Discussion The approach of Spain needs a covariance matrix of measurement errors, estimated on fully edited previous data. It is demanding to obtain this matrix. Is there an indication of how sensitive the solution (selection of units) is to misspecification of this covariance matrix. In the mixing model there is a mixing probability which is the expected proportion of error free data. This seems a quantity of interest in itself. Can it say something about the quality of the data and amount of editing necessary? Can the posterior (unit level) probability of an observation being free of error given be used as a “score”? The errors have zero mean under the model. So, editing reduces only variance and not bias? Can the model still be usefully applied when this assumption is violated. How about data with large positive errors (thousand errors).
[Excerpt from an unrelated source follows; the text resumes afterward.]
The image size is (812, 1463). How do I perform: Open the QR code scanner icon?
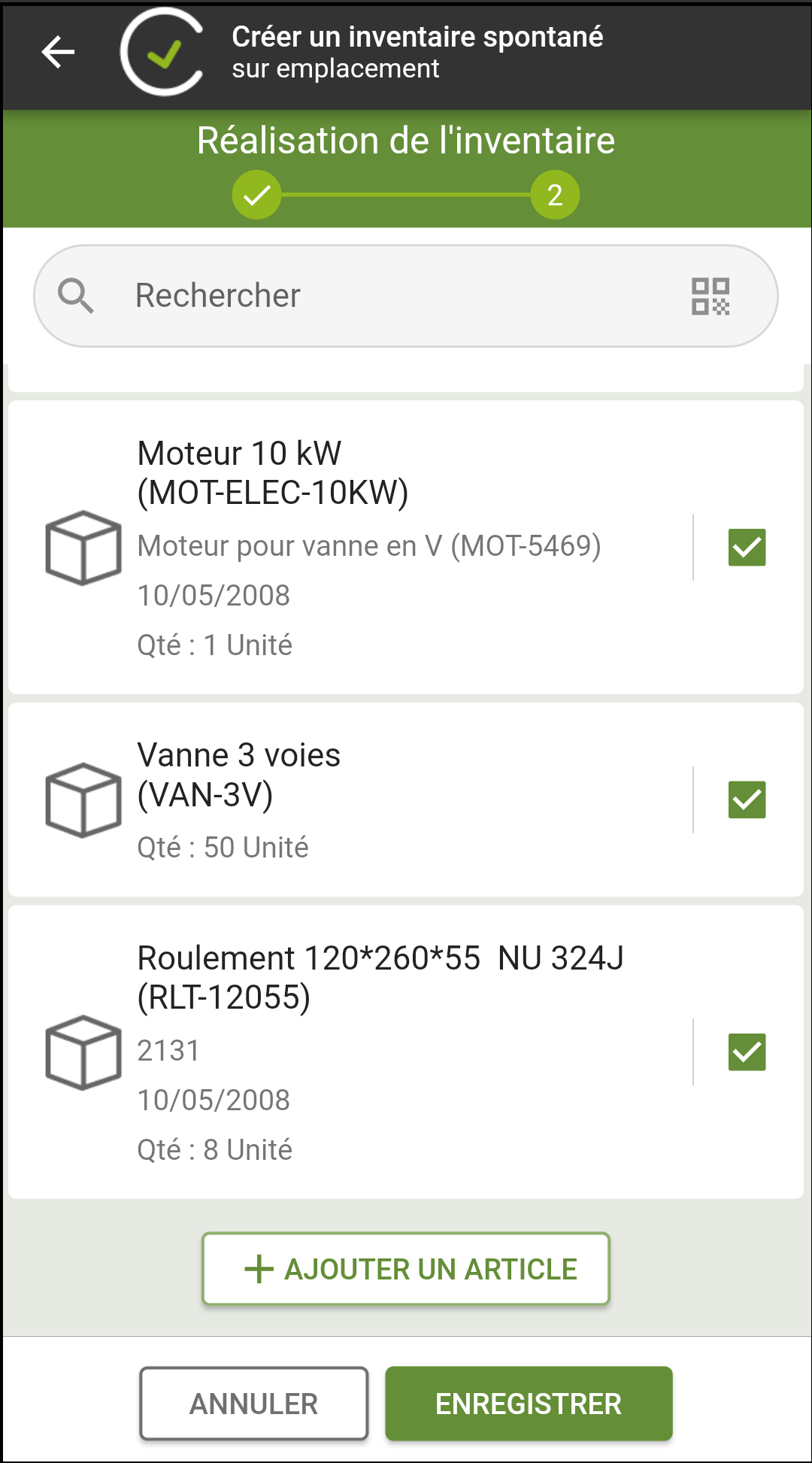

Summary Census Bureau: Selective editing of trade data. A scoring method that modifies HB-method since now previous values are available. Evaluation of pseudo bias. Sweden: Tree model for constructing edit groups. Soft edits are used to detect suspicious values. The acceptance region can differ between homogeneous subgroups of the data. Germany: An automated comparison of statistics. Automatic checking of aggregates and flagging of suspicious records (drilling-down). Based on principle components instead of original variables. Sweden: Use of evaluation data sets. Implementation issues of selective editing, especially w.r.t. setting threshold values. Advise on how to choose evaluation data sets.
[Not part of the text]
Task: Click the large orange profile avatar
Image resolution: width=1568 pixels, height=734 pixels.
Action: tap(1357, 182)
Discussion Is the tree-based method for creating edit groups already applied? Are there practical experiences? Macro editing using principle components. Is it necessary that the “true” correlation structure (with no errors) of the reference and actual data set are similar? Evaluation of absolute pseudo bias. Is this expensive since it requires fully edited data? How often do we need such evaluations. Can it also be done for only a sample from the non-edited units?